Demnächst rollt der Ball wieder in der Bundesliga

KEYSTONE/EPA/FRIEDEMANN VOGEL
(sda)

Die Deutsche Fussball Liga (DFL) will die wegen der Corona-Pandemie seit Mitte März pausierenden Meisterschaften der 1. und 2. Liga schon am 15. Mai wieder aufnehmen, wurde am Mittwochabend bekannt. Am Donnerstag ist eine Videokonferenz mit den 36 Profiklubs angesetzt, um den Termin definitiv und auch die Modalitäten des Neustarts festzulegen. In der Bundesliga sind noch neun Runden ausstehend, im Cup bleiben noch Halbfinals und Final zu spielen.

Normalerweise müsste der Bundesliga-Neustart mit der 26. Runde erfolgen, unter anderem mit Dortmund gegen Schalke und Union Berlin gegen Bayern München. Inklusive dem Nachholspiel zwischen Bremen und Eintracht Frankfurt stehen in der höchsten Liga noch 82 Partien im Programm, die bis Ende Juni absolviert werden sollen.
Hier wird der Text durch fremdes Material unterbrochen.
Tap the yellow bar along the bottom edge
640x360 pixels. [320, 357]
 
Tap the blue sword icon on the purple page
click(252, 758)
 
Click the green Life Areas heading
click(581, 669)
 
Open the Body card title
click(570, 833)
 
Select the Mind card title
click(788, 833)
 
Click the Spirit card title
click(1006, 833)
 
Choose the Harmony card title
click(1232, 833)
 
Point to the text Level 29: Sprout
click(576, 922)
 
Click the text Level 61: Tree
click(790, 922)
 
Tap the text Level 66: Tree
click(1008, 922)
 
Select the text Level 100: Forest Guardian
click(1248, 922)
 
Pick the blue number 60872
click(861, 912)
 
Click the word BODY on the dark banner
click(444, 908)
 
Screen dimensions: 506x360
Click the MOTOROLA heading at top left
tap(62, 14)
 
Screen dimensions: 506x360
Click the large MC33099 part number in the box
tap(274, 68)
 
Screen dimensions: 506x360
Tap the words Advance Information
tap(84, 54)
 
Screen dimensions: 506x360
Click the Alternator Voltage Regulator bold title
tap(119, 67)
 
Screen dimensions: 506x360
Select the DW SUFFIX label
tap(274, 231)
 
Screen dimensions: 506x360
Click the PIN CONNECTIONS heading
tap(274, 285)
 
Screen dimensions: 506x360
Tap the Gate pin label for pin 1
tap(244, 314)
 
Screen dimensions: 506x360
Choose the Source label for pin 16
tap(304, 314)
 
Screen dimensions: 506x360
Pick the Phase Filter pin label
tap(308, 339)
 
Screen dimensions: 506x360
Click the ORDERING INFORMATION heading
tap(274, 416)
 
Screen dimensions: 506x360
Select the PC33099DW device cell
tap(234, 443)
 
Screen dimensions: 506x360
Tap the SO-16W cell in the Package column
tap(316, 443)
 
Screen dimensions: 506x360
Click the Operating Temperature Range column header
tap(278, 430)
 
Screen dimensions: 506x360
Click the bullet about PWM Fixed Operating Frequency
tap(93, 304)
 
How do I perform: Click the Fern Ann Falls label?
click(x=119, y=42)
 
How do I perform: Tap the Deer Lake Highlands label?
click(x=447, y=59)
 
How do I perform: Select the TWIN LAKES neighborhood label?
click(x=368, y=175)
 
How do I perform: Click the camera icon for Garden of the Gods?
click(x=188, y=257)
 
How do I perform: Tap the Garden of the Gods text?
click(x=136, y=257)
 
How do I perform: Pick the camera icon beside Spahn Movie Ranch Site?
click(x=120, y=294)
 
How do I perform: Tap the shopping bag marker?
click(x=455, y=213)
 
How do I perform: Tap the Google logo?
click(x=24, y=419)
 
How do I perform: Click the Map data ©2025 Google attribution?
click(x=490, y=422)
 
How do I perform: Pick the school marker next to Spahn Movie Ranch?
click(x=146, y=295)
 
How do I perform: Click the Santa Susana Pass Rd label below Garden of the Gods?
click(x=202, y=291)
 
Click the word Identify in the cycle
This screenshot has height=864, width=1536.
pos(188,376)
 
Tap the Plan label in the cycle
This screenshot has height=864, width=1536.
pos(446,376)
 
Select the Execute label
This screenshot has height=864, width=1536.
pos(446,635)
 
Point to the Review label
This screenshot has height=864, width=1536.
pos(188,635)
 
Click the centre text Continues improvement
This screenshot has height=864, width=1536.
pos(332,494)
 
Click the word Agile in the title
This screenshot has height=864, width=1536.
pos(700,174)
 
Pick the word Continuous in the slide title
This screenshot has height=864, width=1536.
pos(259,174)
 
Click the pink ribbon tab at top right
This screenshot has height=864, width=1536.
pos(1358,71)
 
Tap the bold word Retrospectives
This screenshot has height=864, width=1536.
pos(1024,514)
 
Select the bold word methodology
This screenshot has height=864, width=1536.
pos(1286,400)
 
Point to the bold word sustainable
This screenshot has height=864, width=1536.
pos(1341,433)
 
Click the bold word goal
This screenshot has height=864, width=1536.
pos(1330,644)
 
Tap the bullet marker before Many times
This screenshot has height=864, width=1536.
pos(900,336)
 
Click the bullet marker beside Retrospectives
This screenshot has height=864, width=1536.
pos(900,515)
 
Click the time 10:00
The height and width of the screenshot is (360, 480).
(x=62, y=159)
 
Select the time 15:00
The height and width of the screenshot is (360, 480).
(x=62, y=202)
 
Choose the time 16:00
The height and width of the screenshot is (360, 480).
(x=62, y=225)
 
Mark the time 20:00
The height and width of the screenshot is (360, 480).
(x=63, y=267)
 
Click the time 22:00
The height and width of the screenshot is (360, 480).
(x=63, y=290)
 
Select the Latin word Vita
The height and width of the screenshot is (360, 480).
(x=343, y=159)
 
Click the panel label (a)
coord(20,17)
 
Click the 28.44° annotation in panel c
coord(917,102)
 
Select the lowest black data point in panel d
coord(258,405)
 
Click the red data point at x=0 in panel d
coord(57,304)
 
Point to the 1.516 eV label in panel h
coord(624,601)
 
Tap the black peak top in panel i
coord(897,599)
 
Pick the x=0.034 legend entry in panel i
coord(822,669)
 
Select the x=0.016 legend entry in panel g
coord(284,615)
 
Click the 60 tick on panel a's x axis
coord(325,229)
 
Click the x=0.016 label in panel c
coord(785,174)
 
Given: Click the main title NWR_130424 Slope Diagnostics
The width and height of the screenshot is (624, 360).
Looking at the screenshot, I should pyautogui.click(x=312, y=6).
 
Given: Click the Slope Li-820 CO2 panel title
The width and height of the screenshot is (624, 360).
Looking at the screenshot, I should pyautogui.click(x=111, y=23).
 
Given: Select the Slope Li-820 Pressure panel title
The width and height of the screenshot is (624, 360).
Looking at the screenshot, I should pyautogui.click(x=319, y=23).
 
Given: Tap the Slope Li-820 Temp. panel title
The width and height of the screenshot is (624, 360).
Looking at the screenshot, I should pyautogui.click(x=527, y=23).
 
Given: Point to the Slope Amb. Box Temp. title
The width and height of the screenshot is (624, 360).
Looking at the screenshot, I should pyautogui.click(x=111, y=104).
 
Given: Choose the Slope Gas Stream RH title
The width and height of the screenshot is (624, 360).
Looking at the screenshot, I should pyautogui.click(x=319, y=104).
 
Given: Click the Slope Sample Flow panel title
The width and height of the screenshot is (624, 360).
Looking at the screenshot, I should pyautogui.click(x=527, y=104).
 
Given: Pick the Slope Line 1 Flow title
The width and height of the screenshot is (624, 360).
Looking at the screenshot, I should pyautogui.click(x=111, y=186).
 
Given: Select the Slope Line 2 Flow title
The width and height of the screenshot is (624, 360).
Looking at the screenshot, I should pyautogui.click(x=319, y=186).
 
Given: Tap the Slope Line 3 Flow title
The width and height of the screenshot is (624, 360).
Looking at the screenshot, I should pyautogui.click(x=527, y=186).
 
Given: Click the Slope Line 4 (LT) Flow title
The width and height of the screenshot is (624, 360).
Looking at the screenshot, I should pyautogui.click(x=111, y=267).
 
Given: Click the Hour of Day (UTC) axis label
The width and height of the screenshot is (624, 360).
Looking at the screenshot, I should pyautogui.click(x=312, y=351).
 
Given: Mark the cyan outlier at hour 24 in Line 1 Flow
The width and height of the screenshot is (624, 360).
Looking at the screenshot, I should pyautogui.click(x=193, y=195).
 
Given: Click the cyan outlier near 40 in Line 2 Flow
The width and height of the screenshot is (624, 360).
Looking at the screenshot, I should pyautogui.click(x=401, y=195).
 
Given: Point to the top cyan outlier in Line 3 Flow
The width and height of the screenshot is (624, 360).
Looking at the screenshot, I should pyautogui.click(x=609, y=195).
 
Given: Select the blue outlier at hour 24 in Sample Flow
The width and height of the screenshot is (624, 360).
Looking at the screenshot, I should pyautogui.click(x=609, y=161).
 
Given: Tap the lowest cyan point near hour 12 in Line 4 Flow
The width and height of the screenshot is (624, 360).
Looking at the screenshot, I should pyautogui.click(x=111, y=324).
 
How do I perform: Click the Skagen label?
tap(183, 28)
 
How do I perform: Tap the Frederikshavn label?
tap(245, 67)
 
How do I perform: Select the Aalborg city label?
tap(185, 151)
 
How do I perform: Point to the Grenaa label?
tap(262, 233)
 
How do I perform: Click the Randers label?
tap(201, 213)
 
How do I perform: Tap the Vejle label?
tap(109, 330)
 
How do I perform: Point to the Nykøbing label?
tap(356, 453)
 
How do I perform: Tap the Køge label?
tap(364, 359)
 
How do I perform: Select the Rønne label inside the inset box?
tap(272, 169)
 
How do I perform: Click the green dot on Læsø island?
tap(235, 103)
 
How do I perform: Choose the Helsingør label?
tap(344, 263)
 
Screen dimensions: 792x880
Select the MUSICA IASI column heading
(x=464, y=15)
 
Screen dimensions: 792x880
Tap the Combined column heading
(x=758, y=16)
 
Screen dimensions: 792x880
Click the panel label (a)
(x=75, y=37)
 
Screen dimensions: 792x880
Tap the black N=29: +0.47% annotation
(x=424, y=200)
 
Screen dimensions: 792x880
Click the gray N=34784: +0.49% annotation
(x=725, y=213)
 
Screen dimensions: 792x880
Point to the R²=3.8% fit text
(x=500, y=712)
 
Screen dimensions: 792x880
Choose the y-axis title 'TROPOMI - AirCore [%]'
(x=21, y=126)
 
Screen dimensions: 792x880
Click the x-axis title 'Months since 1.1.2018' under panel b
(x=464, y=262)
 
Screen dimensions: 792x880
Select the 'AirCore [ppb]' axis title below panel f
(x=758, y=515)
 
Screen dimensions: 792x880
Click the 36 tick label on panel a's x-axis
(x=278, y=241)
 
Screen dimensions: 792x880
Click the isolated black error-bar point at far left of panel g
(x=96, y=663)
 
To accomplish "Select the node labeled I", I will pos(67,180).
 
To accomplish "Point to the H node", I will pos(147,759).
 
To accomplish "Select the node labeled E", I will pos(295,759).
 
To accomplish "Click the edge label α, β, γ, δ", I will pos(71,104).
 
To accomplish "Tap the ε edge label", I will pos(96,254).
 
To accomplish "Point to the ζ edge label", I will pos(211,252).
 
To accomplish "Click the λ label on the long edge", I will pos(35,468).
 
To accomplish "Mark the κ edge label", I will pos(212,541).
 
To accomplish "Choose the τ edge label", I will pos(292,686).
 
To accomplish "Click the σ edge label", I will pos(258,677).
Für die Bundesliga ist eine Fortsetzung der Saison von enormer Bedeutung, weil viele Vereine durch fehlende Einnahmen in finanzielle Schwierigkeiten geraten sind. Durch die Fortsetzung mit Geisterspielen sind zumindest die TV-Millionen gesichert. «Spiele ohne Stadion-Zuschauer sind für niemanden eine ideale Lösung», gestand DFL-Chef Christian Seifert. «Es ist in einer für einige Klubs existenzbedrohenden Krise allerdings die einzige Möglichkeit, den Fortbestand der Ligen in ihrer jetzigen Form zu bewahren.»

Ihren Entscheid für eine Fortsetzung der Saison begründeten Bundeskanzlerin Merkel und die Ministerpräsidenten damit, dass die Sonderstellung von Berufssportlerinnen und Berufssportlern eine gesonderte Beurteilung erfordere. Der Deutsche Fussball-Bund wurde gleichzeitig gebeten, für die anderen Ligen tragfähige Zukunftskonzepte zu entwickeln.

Zehn positive Tests

Um die Wiederaufnahme der Meisterschaft möglichst rasch zu ermöglichen, hatte die DFL ein umfassendes Hygiene- und Sicherheitskonzept vorgelegt. Unter anderem sind Quarantäne-Massnahme im Vorfeld des Neustarts vorgesehen. Wie lange die Mannschaften dabei isoliert werden müssen, ist aber nicht festgehalten. Auch Tests sollen regelmässig durchgeführt werden. In einer ersten Phase waren in den letzten Tagen zehn der 1724 durchgeführten Tests in der 1. und 2. Liga positiv.

Zu reden gab aber vor allem ein Video von Hertha Berlins Salomon Kalou, aus dem ersichtlich wurde, dass die Hygiene-Regeln nicht eingehalten wurden. Bayerns Ministerpräsident Markus Söder sagte dazu: «Es haben sich nicht nur normale Menschen an Hygienemassnahmen zu halten, sondern auch diejenigen, die sehr, sehr viel verdienen und ein Privileg haben.» Fehlbare Spieler hätten mit Konsequenzen zu rechnen.

Während die Klubs der 1. und 2. Liga den erwarteten Entscheid der Politik mit Freude zur Kenntnis nahmen, gibt es aus dem Gesundheitswesen auch kritische Stimmen. Der Sportmediziner Wilhelm Bloch von der Deutschen Sporthochschule Köln sagte in einem Interview mit der ARD-Sportschau: «Ein Sportler sollte sich schon Gedanken darüber machen, dass eine Infektion das Karrierenende sein kann.»